Copy exactly the lines of the records below, starting at the line that contains "Toggle the sidebar panel icon" and continuing through the last line, both included; omit any pictures.

### [SUPPLIED DATA]
——

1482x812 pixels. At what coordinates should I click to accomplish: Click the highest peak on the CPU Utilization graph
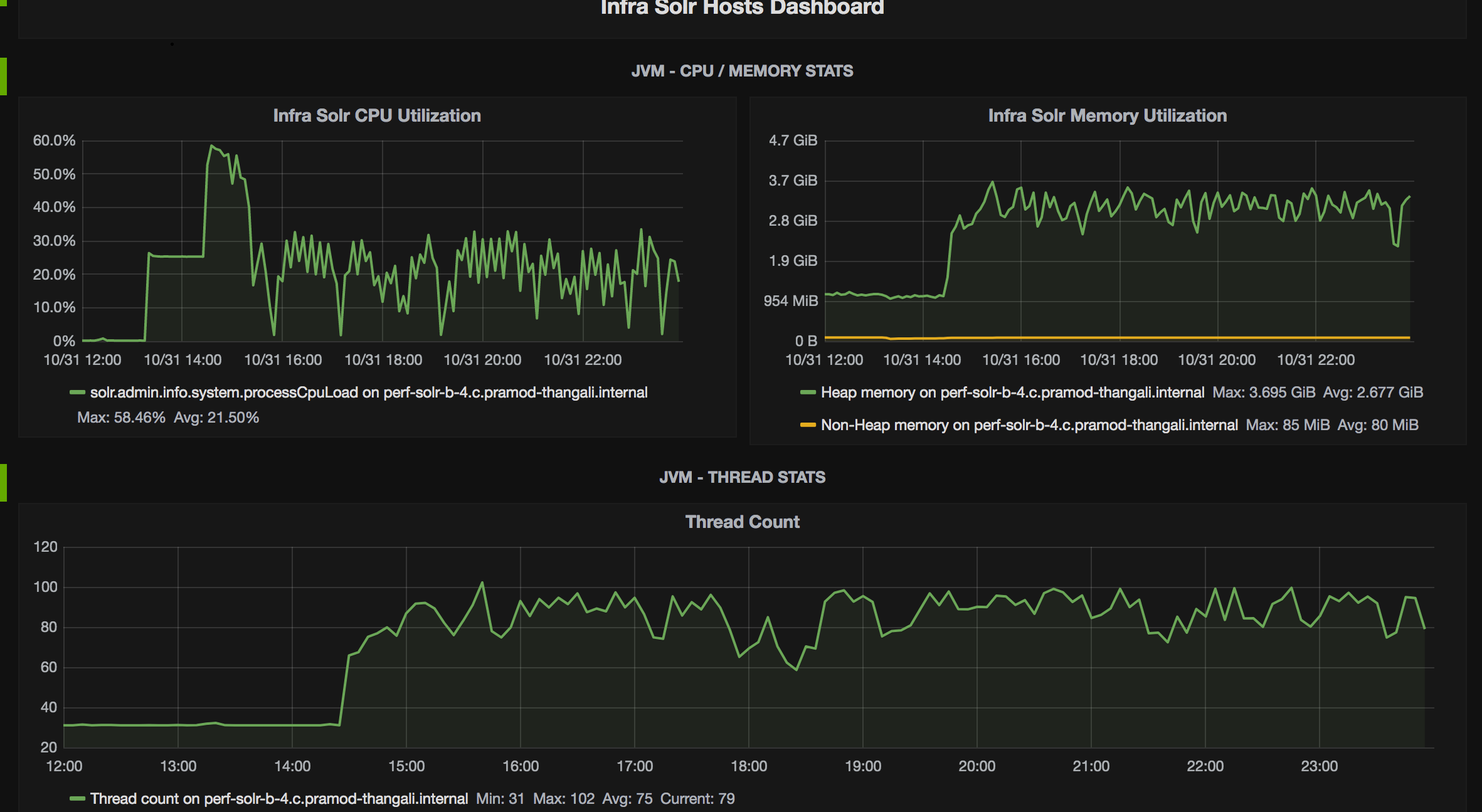point(211,146)
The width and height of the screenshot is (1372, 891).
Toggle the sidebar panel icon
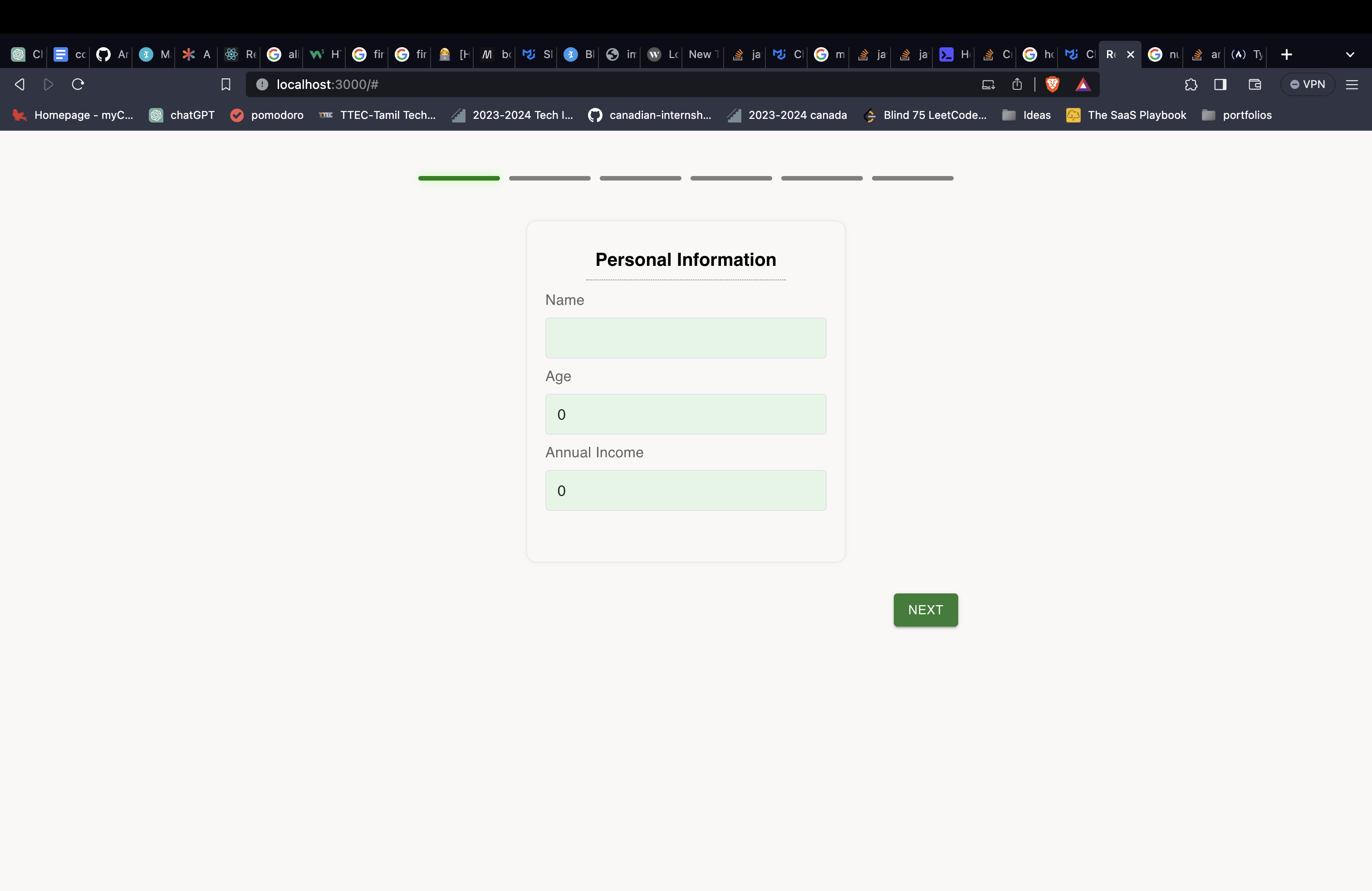coord(1220,85)
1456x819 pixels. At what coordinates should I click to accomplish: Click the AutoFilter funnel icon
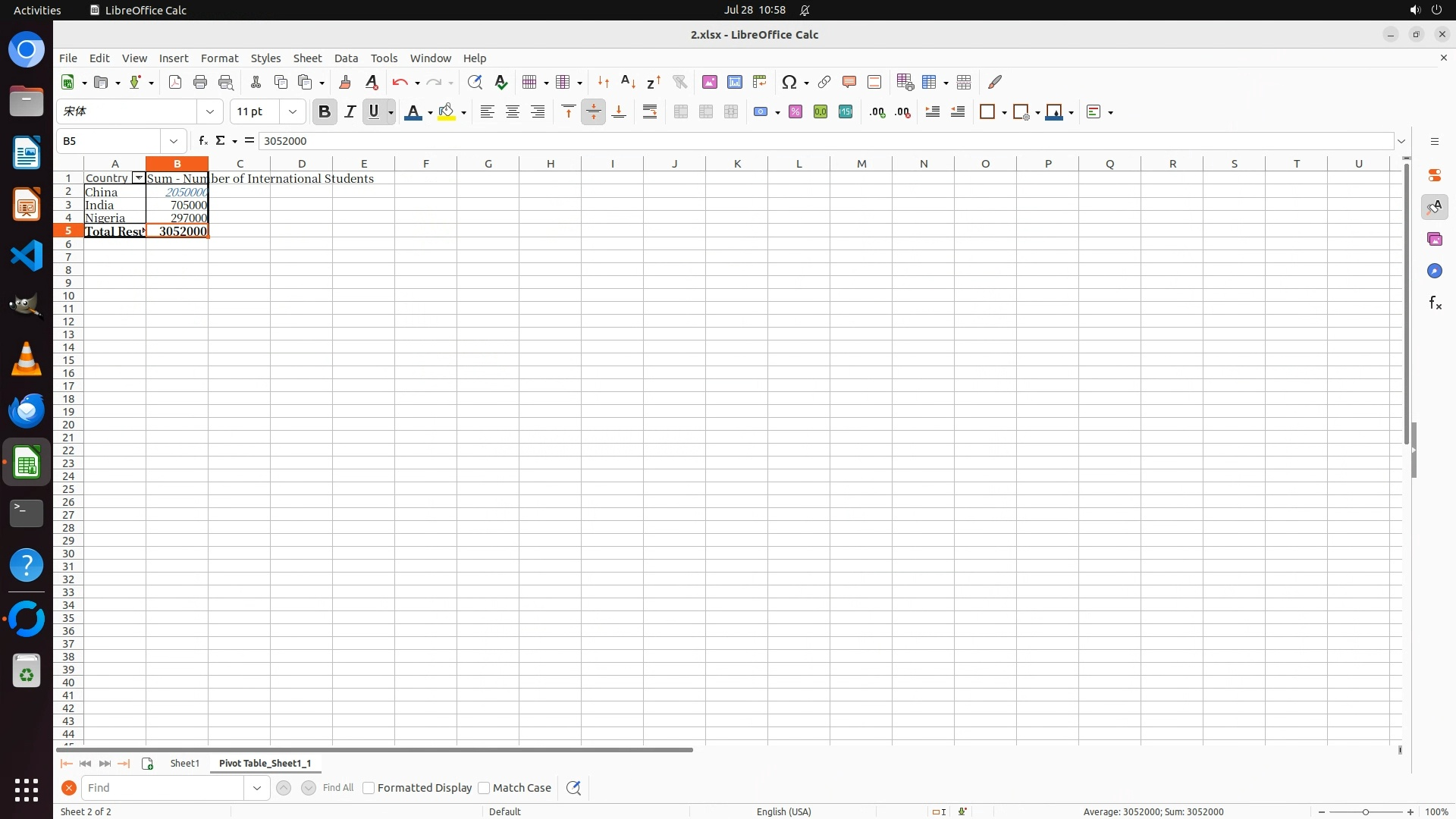tap(679, 82)
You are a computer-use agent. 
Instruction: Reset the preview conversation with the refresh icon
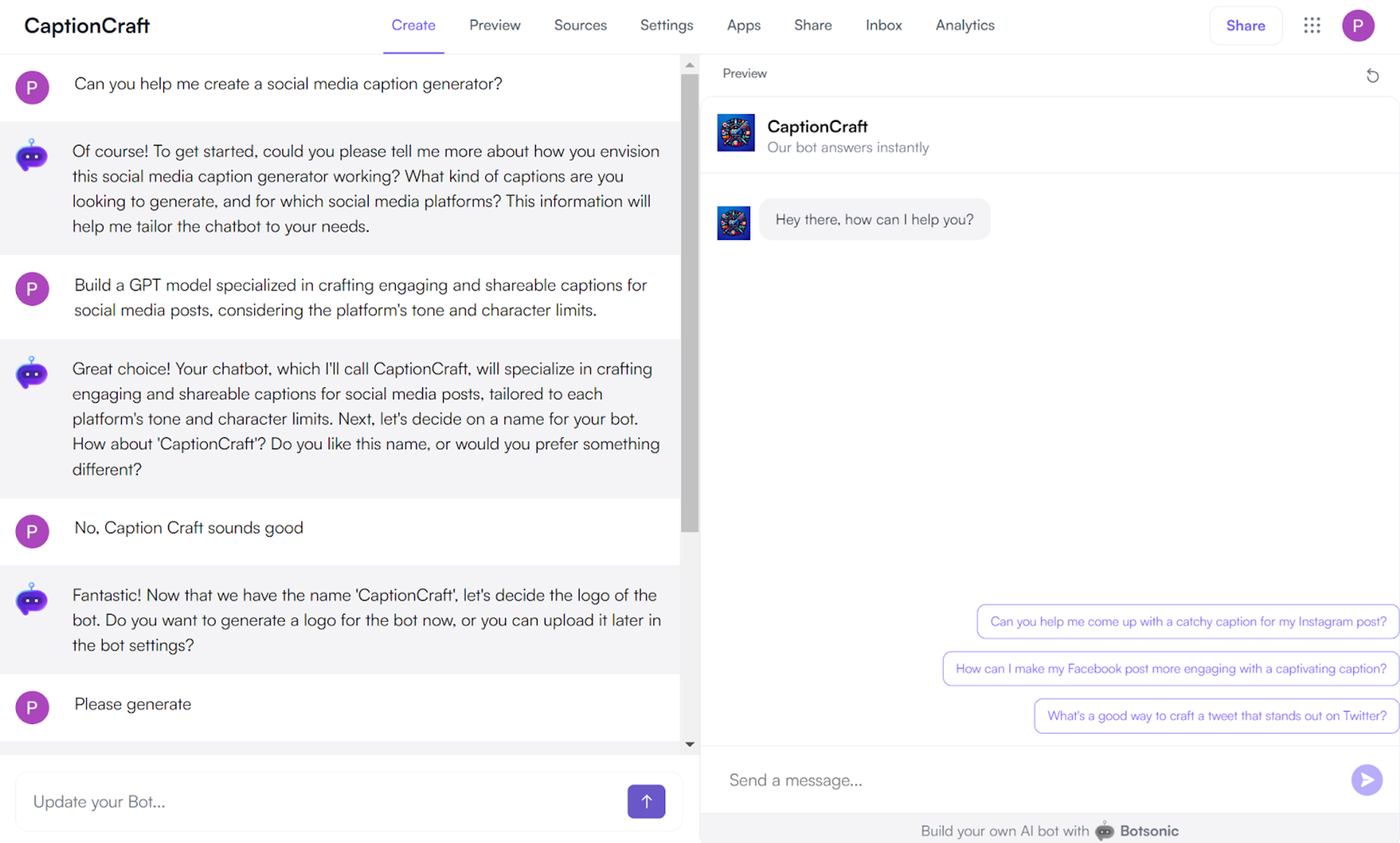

——

### [PROBLEM SOLUTION]
Toggle the sidebar panel icon
coord(1220,85)
1456x819 pixels. At what coordinates should I click to accomplish: Click the AutoFilter funnel icon
tap(679, 82)
You are a computer-use agent. 
Instruction: Reset the preview conversation with the refresh icon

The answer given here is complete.